| EXTRAIT CITÉ |
- - -

Selon Mistral et Microsoft (qui héberge également les modèles sur Azure Foundry), Mistral Large 3 est aussi optimisé pour minimiser les hallucinations, suivre précisément les instructions et maintenir une cohérence dans les dialogues longs, ce qui le rend adapté aux environnements de production et aux workflows automatisés.
Ministral 3, petits mais qui en font max…
À côté de ce mastodonte, Mistral dégaine dans la famille une série de modèles plus denses, plus légers, pensés pour l’exécution locale et embarquée : Ministral 3. Déclinée en trois tailles – 3 milliards, 8 milliards et 14 milliards de paramètres – cette gamme vise une utilisation sur des machines grand public, allant du smartphone au MacBook Air. Les modèles existent en plusieurs variantes : Base (pré-entraîné), Instruct (optimisé pour le dialogue) et Reasoning (spécialisé dans les problèmes complexes). Leur atout majeur est leur rapport coût/performance, qui permet de bénéficier d’une IA performante sans infrastructure lourde. Sur un ordinateur portable, par exemple, Ministral 3-3B peut tourner en quantization 4 bits avec moins de 3 Go de RAM, générant environ 22 tokens par seconde.

- - -

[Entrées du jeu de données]
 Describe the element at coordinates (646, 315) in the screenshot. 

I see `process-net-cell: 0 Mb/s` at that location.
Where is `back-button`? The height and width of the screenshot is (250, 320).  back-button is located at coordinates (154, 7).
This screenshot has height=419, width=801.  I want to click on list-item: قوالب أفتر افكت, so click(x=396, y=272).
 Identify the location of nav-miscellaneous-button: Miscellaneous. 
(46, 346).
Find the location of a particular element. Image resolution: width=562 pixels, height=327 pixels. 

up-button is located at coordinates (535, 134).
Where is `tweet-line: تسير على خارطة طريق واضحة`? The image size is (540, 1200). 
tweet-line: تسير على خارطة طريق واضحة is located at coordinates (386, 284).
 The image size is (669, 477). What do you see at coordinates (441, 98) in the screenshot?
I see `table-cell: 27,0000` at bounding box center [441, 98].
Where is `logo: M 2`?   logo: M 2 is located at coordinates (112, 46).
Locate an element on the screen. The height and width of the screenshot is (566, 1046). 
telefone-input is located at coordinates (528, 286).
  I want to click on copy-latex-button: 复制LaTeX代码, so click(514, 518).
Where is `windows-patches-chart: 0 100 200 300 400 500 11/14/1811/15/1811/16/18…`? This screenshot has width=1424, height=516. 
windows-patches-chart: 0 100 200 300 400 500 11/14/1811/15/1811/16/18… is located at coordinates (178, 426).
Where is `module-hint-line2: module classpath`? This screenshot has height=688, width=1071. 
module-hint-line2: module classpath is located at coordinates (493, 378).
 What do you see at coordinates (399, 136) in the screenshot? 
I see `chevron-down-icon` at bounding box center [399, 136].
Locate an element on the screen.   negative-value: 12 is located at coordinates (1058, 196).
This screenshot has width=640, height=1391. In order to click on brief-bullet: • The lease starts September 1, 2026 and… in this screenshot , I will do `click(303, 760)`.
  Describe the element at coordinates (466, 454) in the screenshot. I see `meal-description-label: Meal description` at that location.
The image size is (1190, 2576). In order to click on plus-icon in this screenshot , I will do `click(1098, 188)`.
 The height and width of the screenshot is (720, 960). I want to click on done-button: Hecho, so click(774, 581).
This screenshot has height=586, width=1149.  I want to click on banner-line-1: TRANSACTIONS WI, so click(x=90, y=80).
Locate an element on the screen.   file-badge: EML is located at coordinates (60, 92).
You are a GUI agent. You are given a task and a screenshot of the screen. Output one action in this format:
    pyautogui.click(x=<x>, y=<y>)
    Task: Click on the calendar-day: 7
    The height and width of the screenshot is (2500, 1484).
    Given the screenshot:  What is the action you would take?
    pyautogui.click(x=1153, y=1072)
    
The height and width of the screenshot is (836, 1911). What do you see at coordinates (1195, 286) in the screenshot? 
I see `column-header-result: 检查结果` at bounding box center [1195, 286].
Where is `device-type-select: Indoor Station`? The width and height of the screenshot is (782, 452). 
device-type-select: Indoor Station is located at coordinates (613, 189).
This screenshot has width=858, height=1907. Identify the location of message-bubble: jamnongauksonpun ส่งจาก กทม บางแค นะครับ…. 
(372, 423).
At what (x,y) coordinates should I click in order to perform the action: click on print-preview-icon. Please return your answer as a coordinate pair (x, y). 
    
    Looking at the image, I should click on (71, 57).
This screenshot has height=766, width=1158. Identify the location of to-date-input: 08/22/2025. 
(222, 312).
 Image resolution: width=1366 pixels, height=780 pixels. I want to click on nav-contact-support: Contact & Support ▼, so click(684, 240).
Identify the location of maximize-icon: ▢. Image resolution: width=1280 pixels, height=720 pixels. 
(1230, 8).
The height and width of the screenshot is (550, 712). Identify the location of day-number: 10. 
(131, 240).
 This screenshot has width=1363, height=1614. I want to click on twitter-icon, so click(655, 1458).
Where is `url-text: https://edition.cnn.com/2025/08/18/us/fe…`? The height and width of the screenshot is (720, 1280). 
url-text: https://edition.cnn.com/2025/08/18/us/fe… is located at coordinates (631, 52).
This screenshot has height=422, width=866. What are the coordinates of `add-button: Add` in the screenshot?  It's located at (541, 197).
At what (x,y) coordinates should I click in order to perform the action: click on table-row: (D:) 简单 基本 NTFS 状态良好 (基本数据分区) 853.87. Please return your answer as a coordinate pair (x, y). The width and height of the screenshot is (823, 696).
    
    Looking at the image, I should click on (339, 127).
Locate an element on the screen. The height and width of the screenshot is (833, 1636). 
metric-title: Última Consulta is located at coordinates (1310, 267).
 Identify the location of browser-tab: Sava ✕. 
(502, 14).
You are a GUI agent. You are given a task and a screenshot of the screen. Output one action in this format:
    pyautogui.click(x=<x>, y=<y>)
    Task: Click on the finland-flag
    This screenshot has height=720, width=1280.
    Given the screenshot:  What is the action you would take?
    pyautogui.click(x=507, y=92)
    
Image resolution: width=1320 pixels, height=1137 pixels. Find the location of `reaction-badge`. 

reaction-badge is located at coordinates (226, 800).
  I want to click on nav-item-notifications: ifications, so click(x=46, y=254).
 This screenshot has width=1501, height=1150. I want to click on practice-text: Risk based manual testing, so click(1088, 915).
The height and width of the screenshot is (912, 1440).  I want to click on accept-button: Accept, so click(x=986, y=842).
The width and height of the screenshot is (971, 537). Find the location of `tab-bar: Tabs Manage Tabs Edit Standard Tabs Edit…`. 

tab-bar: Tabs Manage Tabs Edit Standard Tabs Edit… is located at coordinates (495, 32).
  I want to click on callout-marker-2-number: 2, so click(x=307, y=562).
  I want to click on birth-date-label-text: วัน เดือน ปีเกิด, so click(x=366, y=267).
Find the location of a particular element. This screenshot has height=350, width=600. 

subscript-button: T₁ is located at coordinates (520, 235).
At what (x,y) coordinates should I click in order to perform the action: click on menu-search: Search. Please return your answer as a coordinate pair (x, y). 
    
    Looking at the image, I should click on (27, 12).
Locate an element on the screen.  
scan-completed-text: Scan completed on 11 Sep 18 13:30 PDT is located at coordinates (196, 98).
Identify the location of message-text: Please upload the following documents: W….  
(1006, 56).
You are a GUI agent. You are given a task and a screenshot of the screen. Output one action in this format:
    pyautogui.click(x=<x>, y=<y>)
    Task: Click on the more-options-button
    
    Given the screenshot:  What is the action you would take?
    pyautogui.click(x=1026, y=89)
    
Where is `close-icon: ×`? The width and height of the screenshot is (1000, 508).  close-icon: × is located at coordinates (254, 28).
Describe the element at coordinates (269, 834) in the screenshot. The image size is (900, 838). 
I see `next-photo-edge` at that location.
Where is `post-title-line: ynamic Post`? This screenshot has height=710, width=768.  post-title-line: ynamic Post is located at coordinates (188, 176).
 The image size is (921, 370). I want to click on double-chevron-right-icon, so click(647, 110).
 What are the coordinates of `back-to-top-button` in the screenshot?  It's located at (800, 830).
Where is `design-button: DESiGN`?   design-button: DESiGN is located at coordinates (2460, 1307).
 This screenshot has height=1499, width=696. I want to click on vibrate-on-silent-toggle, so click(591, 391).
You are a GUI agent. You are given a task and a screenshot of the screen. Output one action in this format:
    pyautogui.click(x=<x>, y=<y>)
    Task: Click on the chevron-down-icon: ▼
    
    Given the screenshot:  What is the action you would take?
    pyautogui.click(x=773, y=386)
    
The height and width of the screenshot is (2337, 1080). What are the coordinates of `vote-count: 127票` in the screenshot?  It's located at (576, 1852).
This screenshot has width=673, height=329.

- - -

| ACTION REQUISE A |
Énumérez les variantes des modèles Ministral 3 mentionnées dans l'extrait.
| ACTION REQUISE B |
Reproduisez le passage de l'extrait qui va de « Selon Mistral et » à « aux workflows automatisés. ».
Appuyez-vous uniquement sur l'extrait.

| SOLUTION PROPOSÉE A |
- Base (pré-entraîné)
- Instruct (optimisé pour le dialogue)
- Reasoning (spécialisé dans les problèmes complexes)

| SOLUTION PROPOSÉE B |
Selon Mistral et Microsoft (qui héberge également les modèles sur Azure Foundry), Mistral Large 3 est aussi optimisé pour minimiser les hallucinations, suivre précisément les instructions et maintenir une cohérence dans les dialogues longs, ce qui le rend adapté aux environnements de production et aux workflows automatisés.